ECLI:NL:HR:2008:BF3921
Hoge Raad
- Cassatie
- A. Hammerstein
- O. de Savornin Lohman
- F.B. Bakels
- E.J. Numann
- Rechtspraak.nl
Afwijzing verzoek tot toepassing van de schuldsaneringsregeling op grond van niet te goeder trouw ontstaan van schulden
In deze zaak heeft de verzoeker, aangeduid als betrokkene, op 21 augustus 2007 een verzoekschrift ingediend bij de rechtbank Maastricht met het verzoek om toepassing van de schuldsaneringsregeling. De rechtbank heeft dit verzoek op 12 december 2007 afgewezen. Hierop heeft betrokkene hoger beroep ingesteld bij het gerechtshof te 's-Hertogenbosch. Na een mondelinge behandeling heeft het hof op 19 februari 2008 het vonnis van de rechtbank bekrachtigd, maar met wijziging van gronden. Betrokkene heeft vervolgens beroep in cassatie ingesteld tegen dit arrest van het hof.

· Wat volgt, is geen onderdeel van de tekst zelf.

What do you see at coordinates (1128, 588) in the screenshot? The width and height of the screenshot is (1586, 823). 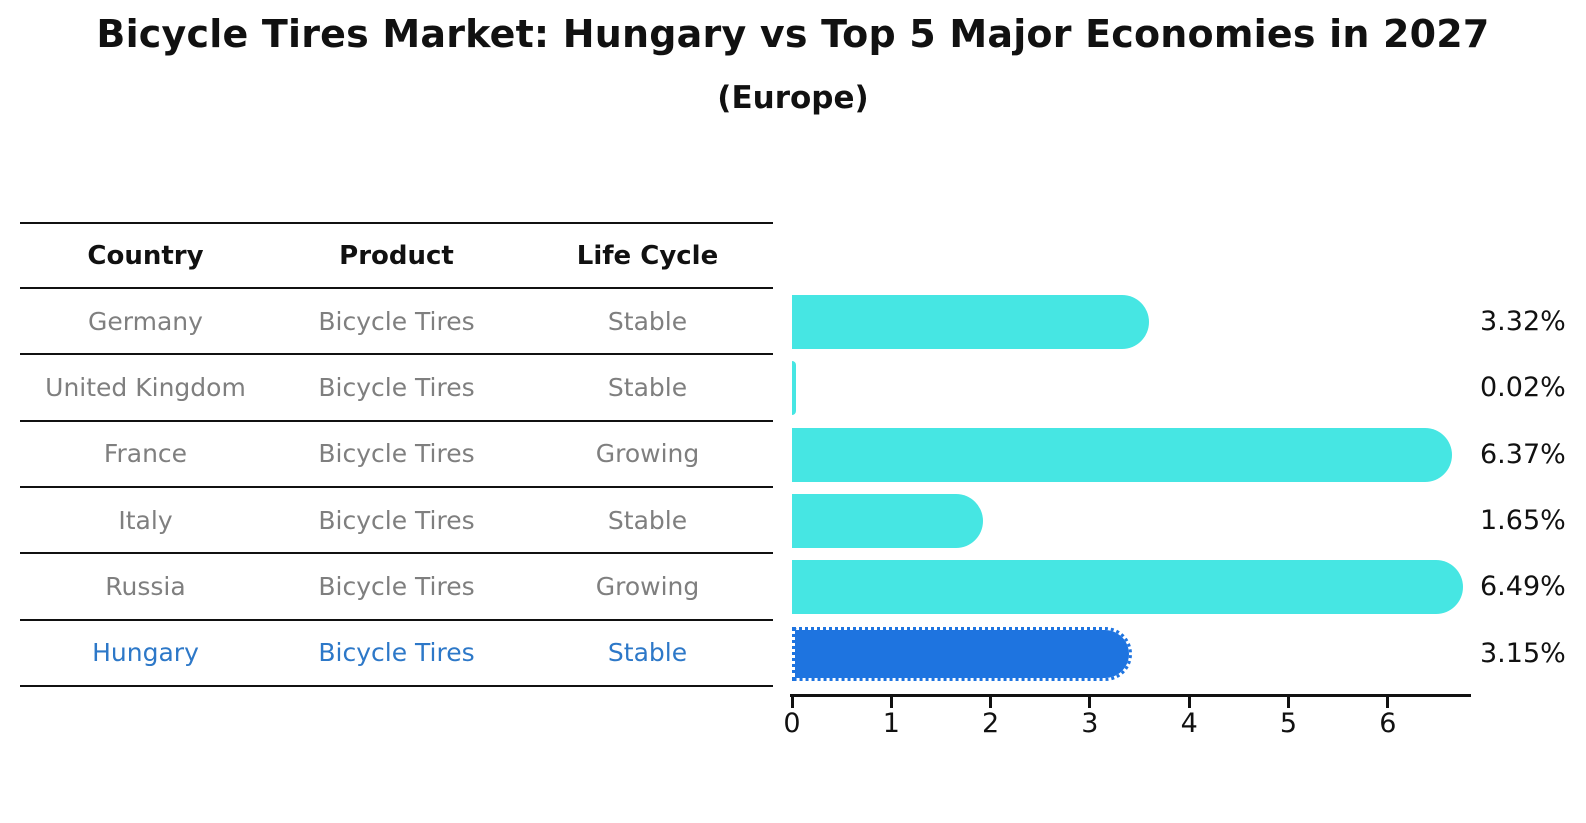 I see `bar-russia` at bounding box center [1128, 588].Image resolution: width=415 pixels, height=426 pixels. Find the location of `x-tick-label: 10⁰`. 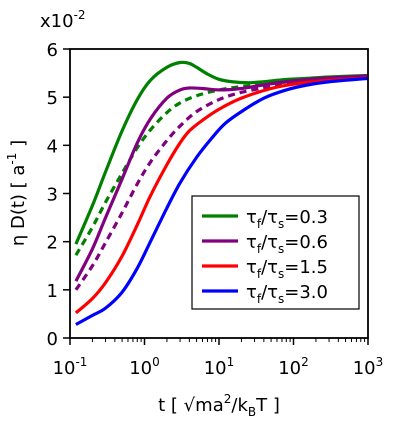

x-tick-label: 10⁰ is located at coordinates (144, 367).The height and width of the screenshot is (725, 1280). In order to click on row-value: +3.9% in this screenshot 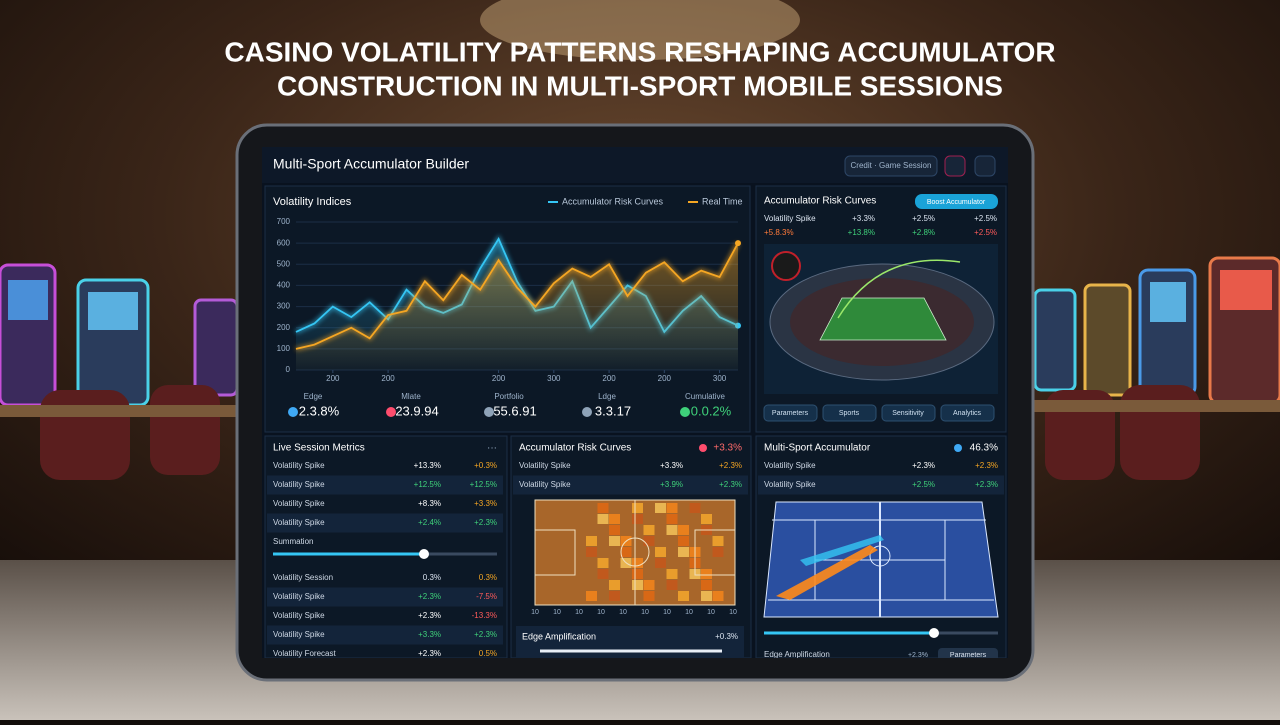, I will do `click(672, 484)`.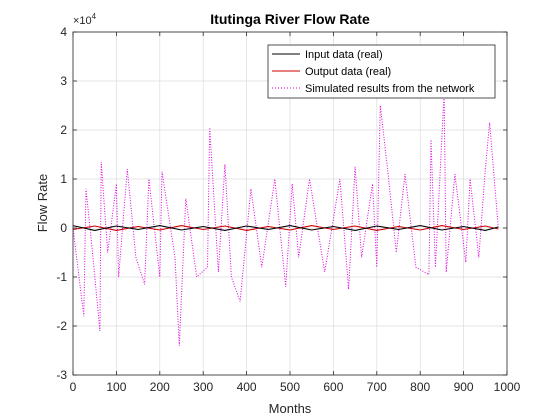  What do you see at coordinates (290, 408) in the screenshot?
I see `x-axis-label: Months` at bounding box center [290, 408]. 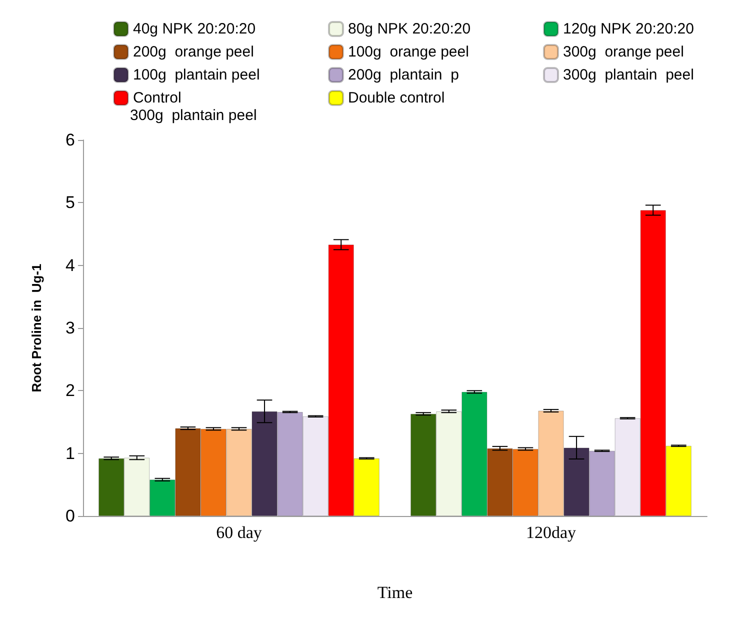 I want to click on y-tick-label: 2, so click(x=70, y=390).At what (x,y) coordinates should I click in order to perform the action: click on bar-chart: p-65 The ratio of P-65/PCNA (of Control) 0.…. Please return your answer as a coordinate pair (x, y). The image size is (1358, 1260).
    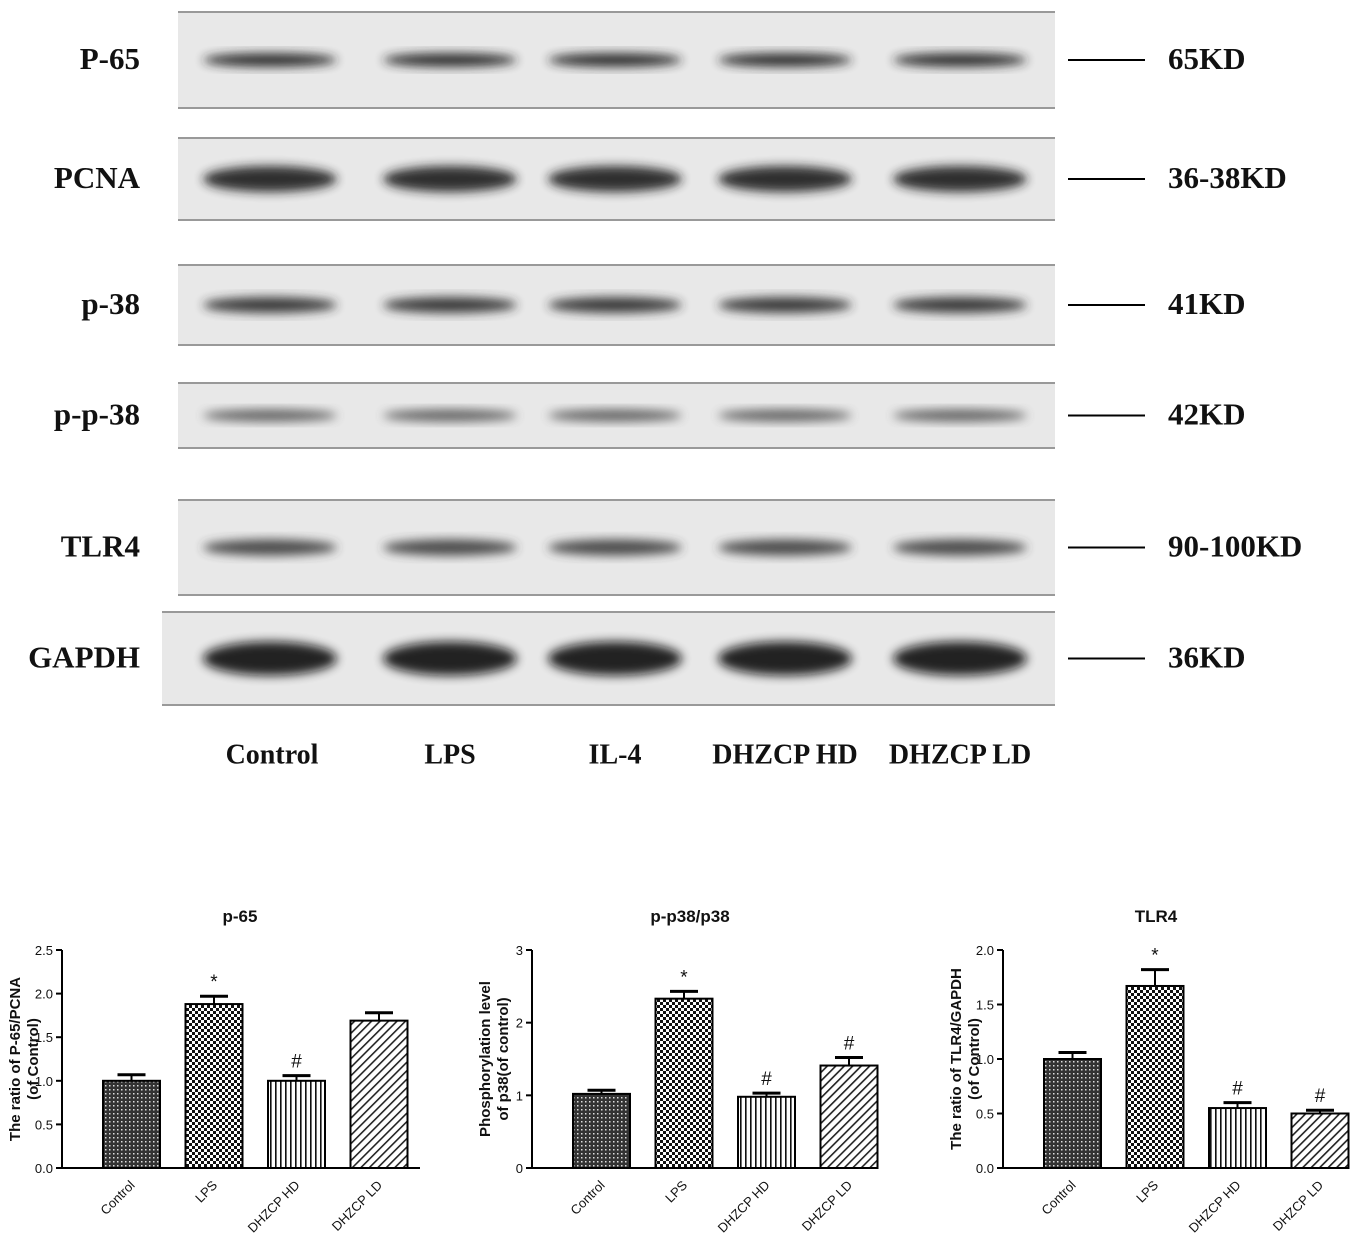
    Looking at the image, I should click on (214, 1071).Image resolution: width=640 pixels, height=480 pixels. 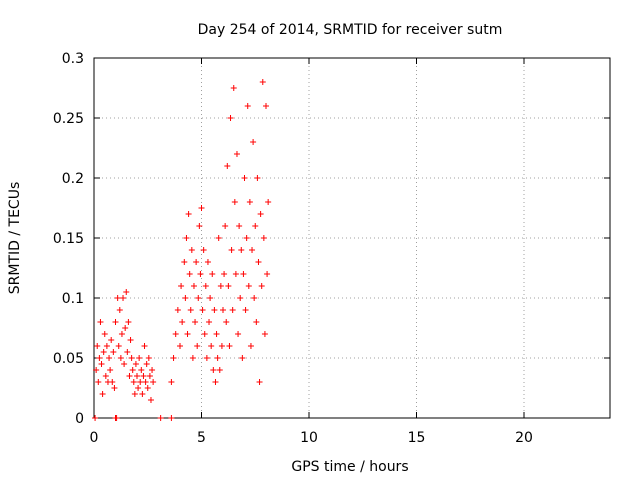 What do you see at coordinates (417, 438) in the screenshot?
I see `x-tick-label: 15` at bounding box center [417, 438].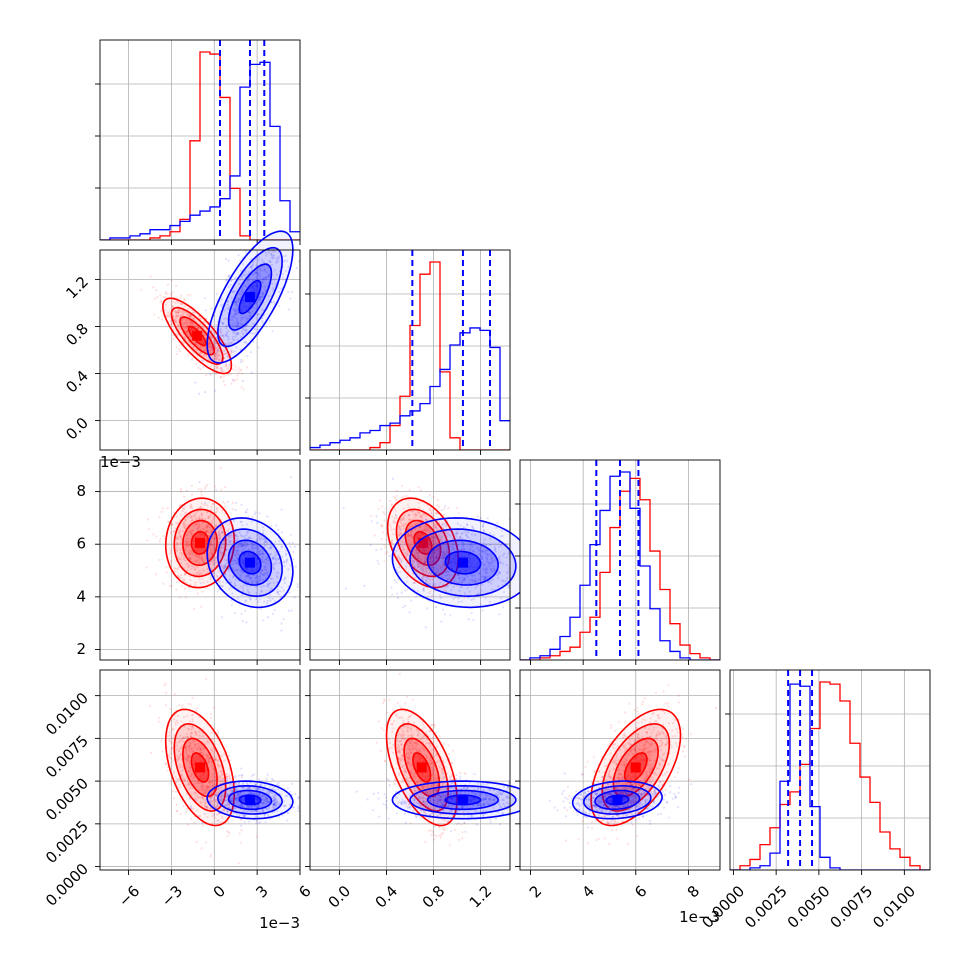  What do you see at coordinates (250, 298) in the screenshot?
I see `density-peak` at bounding box center [250, 298].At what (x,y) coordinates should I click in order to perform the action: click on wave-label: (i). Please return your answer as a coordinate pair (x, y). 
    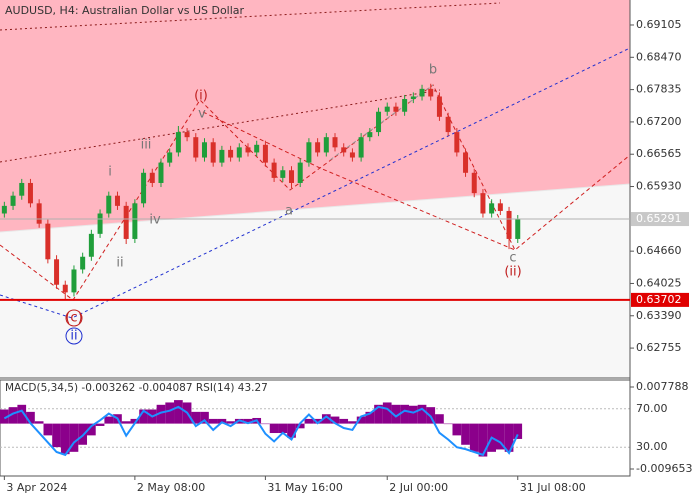
    Looking at the image, I should click on (201, 96). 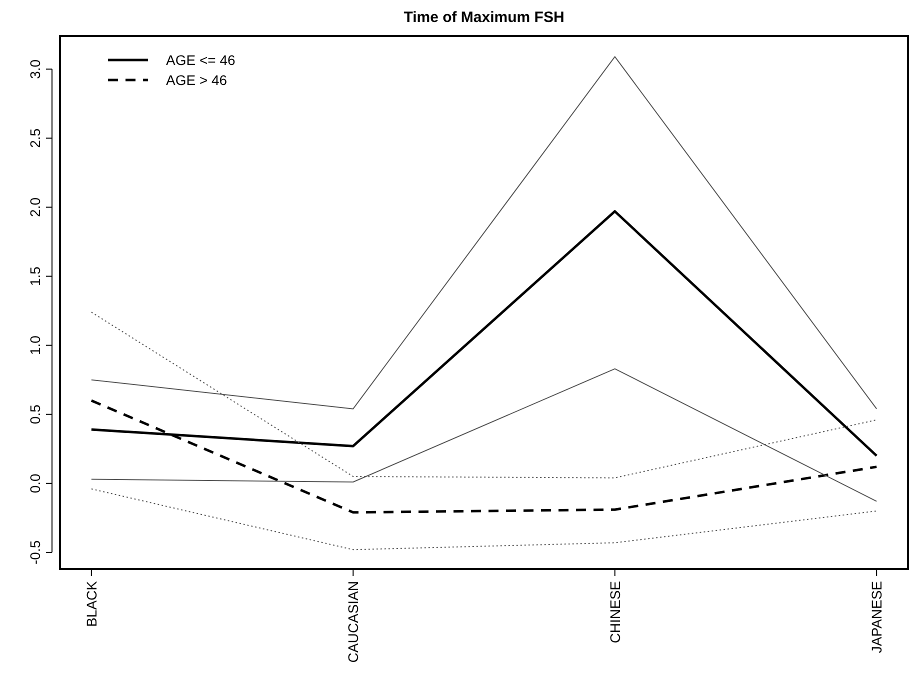 What do you see at coordinates (354, 622) in the screenshot?
I see `x-tick-label: CAUCASIAN` at bounding box center [354, 622].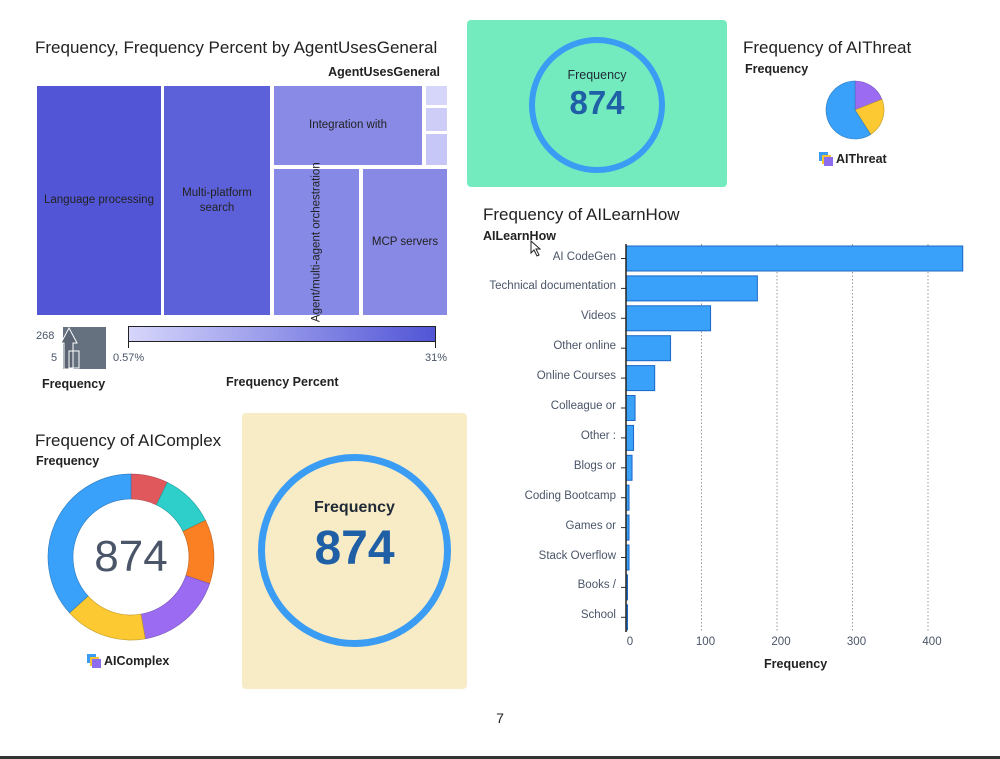 Image resolution: width=1000 pixels, height=759 pixels. I want to click on color-legend-title: Frequency Percent, so click(282, 382).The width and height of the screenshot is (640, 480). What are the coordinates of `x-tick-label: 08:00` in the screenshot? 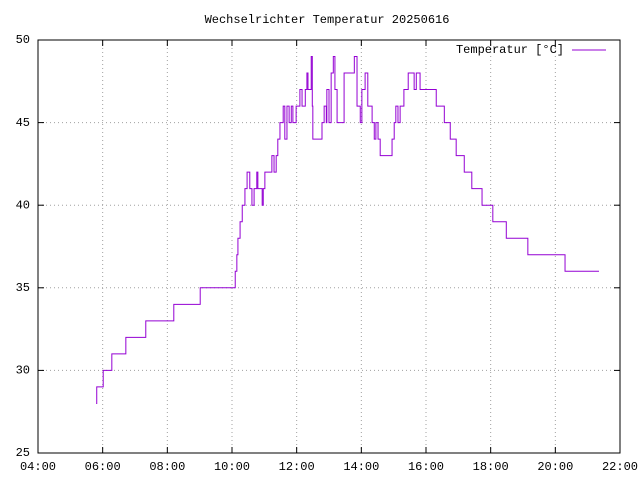 It's located at (167, 467).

De conclusie van de Advocaat-Generaal J. Wuisman was om het beroep te verwerpen.
De Hoge Raad heeft in zijn arrest van 21 november 2008 geoordeeld dat de klachten die in het cassatiemiddel zijn aangevoerd, niet tot cassatie kunnen leiden. De Hoge Raad oordeelt dat, gezien artikel 81 van de Wet op de rechterlijke organisatie, er geen nadere motivering nodig is, omdat de klachten niet nopen tot beantwoording van rechtsvragen die van belang zijn voor de rechtseenheid of de rechtsontwikkeling. Dit betekent dat de Hoge Raad het beroep van betrokkene verwerpt.
De uitspraak is gedaan door de raadsheren A. Hammerstein (voorzitter), O. de Savornin Lohman, F.B. Bakels, en is openbaar uitgesproken door raadsheer E.J. Numann. De zaak betreft civiel recht en insolventierecht, en de afwijzing van het verzoek is gebaseerd op het niet te goeder trouw ontstaan van schulden.